Kiedy nie należy korzystać z ChatGPT?

  • W celu stworzenia listy źródeł (bibliografii) dla podanego tematu, gdyż AI może halucynować i zmyślać nieistniejącą literaturę.
  • Do streszczania długich tekstów, ponieważ AI może wybiórczo i losowo skupiać się na mniej istotnych fragmentach.
  • Aby poruszać tematy bieżące lub przewidywać przyszłość. Dostępne w sieci aplikacje LLM opierają się na przestarzałych bazach danych (przykładowo, ChatGPT ma dostęp do danych z września 2021 roku).

Chatboty AI to wpadka?

O ile ChatGPT i odpowiedzialna za niego firma Open AI cieszą się sporym zainteresowaniem, nie jest to jedyny LLM na rynku. Podobnych programów znaleźć można całe tysiące, a wśród nich jeden, który zaliczył bardzo nieudany start. Mowa o Google Bard, który miał stanowić realną konkurencję dla lidera tego segmentu sztucznej inteligencji.

Największa dotychczasowa kontrowersja dotyczyła sytuacji, w której Google Bard stwierdził, że Kosmiczny Teleskop Jamesa Webba zrobił „pierwsze w historii zdjęcie egzoplanety”. Wpadka ta spowodowała spadek wartości akcji Alphabet (firmy-właściciela marki Google) o ponad 100 miliardów dolarów.

Aktualnie Google Bard udostępniony jest w formie eksperymentalnej z dopiskiem „Bard może wyświetlać niedokładne lub obraźliwe informacje, które nie reprezentują poglądów Google”. Należy zatem zawsze kwestionować poprawność informacji wyświetlanych nawet przez chatboty największych korporacji IT.

AI w publikacjach naukowych: to dopiero początek błędów i kontrowersji

Jeśli korzystałeś kiedykolwiek z modeli językowych, zapewne wiesz, że poszczególne iteracje pozwalają na ocenianie wypowiedzi bota. W ten sposób sieci neuronowe mają uczyć się i rozwijać w oparciu o interakcje użytkowników. Co więcej, w rozwoju nowych LLM-ów udział biorą „taskerzy”, którzy „szkolą” aplikacje do pisania odpowiedzi możliwie jak najbardziej „ludzkich”.

Taka współpraca człowieka i maszyny przynosi często efekt przeciwny do zamierzonego. Coraz częściej mówi się, że z czasem sztuczna inteligencja staje się… coraz mniej inteligentna. 

Warto zapoznać się z wynikami badań naukowców Uniwersytetu Stanforda i Uniwersytetu Kalifornijskiego w Berkeley. Porównali oni skuteczność odpowiedzi dwóch modeli GPT-3,5 oraz GPT-4 w marcu i czerwcu 2023 roku. Badania wykazały, że wraz z upływem czasu aplikacje LLM coraz gorzej radzą sobie z formatowaniem tekstu, a procentowy udział trafnych odpowiedzi ulega zmianie, również na gorsze.

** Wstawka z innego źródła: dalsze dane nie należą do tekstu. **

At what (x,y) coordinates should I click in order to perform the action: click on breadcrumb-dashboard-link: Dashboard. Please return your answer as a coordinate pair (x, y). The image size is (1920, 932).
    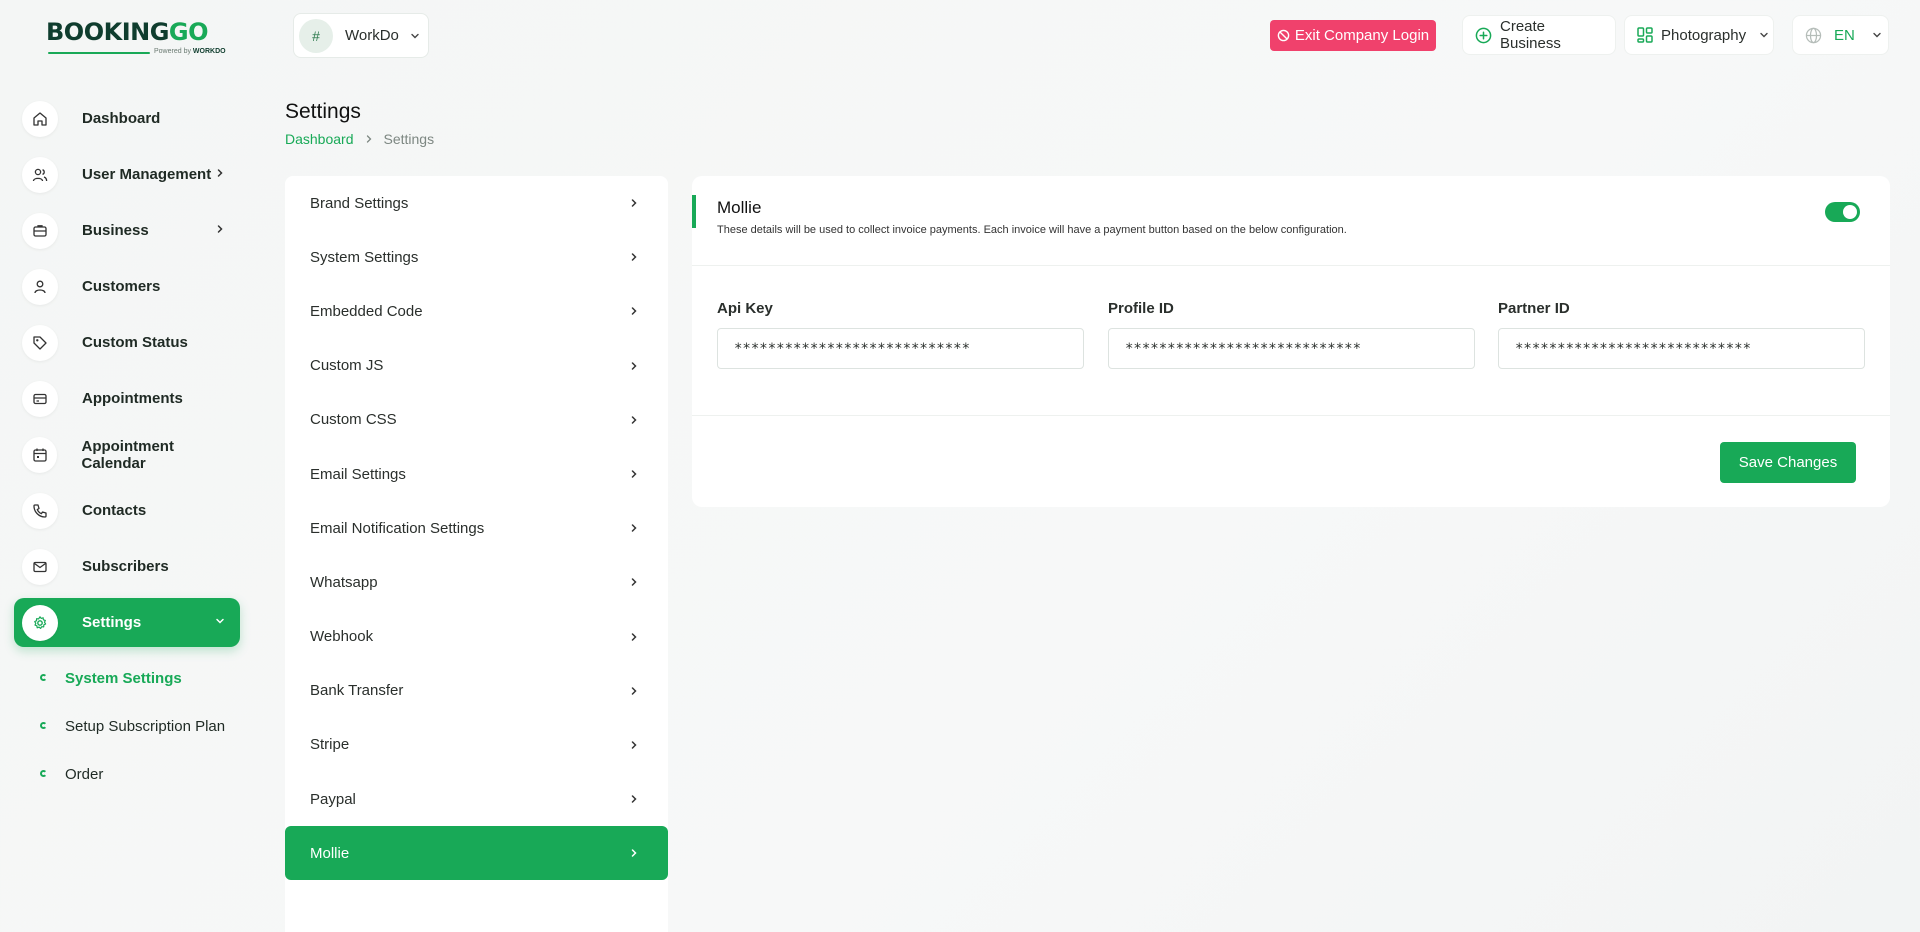
    Looking at the image, I should click on (320, 139).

Po początkowym zachwycie technologią LLM liczba powątpiewających w słuszność chatbotów AI staje się coraz większa. Jeżeli boty nie do końca radzą sobie z łatwymi zapytaniami, czy rzeczywiście mogą stanowić zagrożenie dla naukowców? Na próbę wystarczy zadać sztucznej inteligencji zagadkę logiczną lub kazać jej opowiedzieć dowcip.

AI w publikacjach naukowych – światełko w tunelu?

Peter Welinder z Open AI broni flagowego produktu marki, a więc modelu GPT-4. Twierdzi on, że każda kolejna wersja oprogramowania jest mądrzejsza od poprzedniej. Wysnuwa również hipotezę, że im intensywniej używa się bota, tym więcej błędów można zauważyć.

Przyglądając się wpływowi sztucznej inteligencji na świat naukowy, można dojść do wniosku, że technologia ta „rozpycha się” coraz odważniej. Opisywane niedawno badania dowiodły, że recenzenci akademiccy są w stanie wyłapać jedynie około 63% abstraktów napisanych przez AI.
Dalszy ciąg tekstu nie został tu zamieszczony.